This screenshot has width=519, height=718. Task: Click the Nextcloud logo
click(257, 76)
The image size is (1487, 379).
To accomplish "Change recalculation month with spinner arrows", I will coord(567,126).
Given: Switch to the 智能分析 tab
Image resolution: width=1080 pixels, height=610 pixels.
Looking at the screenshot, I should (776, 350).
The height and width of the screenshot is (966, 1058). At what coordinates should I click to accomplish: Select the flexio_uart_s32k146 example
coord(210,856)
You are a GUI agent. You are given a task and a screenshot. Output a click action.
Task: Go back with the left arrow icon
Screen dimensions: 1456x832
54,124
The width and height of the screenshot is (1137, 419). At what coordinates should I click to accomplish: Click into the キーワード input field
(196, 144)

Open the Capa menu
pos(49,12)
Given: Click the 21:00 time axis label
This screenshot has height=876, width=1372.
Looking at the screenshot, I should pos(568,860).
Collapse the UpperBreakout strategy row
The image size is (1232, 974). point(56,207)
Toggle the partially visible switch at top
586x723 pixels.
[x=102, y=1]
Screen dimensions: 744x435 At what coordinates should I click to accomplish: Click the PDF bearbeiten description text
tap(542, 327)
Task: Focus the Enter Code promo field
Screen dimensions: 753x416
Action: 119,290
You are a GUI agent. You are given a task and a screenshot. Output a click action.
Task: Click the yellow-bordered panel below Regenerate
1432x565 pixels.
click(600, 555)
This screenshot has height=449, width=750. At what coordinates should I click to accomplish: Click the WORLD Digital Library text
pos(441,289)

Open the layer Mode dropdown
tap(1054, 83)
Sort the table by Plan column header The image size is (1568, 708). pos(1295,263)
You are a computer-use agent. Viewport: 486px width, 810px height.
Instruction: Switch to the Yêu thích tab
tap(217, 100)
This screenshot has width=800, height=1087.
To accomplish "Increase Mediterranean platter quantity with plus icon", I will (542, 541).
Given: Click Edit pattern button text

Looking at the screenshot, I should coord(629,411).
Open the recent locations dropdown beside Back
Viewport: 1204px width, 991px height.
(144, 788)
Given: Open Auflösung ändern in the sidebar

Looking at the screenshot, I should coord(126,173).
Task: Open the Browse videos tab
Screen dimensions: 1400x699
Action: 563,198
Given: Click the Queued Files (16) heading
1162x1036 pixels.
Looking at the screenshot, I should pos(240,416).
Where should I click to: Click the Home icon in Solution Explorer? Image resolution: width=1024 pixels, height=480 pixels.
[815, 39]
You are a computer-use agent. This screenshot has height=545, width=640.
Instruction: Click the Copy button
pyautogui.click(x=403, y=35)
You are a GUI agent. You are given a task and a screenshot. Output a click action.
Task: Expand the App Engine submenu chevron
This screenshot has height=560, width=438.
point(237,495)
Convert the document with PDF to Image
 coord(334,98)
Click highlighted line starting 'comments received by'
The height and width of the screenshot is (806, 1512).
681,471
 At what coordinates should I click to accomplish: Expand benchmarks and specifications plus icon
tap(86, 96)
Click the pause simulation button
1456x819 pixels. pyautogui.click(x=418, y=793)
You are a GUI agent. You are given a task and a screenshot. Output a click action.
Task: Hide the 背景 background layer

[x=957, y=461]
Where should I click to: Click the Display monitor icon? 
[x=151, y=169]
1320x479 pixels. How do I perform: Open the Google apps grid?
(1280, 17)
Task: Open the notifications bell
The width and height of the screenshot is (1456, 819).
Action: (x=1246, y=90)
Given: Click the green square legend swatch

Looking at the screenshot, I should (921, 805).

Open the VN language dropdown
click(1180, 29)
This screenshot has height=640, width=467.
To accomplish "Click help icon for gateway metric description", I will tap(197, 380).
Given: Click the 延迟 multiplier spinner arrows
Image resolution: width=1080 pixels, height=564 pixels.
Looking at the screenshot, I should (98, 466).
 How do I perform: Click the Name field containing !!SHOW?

────────────────────

Stated problem: Count the lines of the material that contain the string "Instruction", matching case exactly, and give only the number.

Solution for this exercise: 2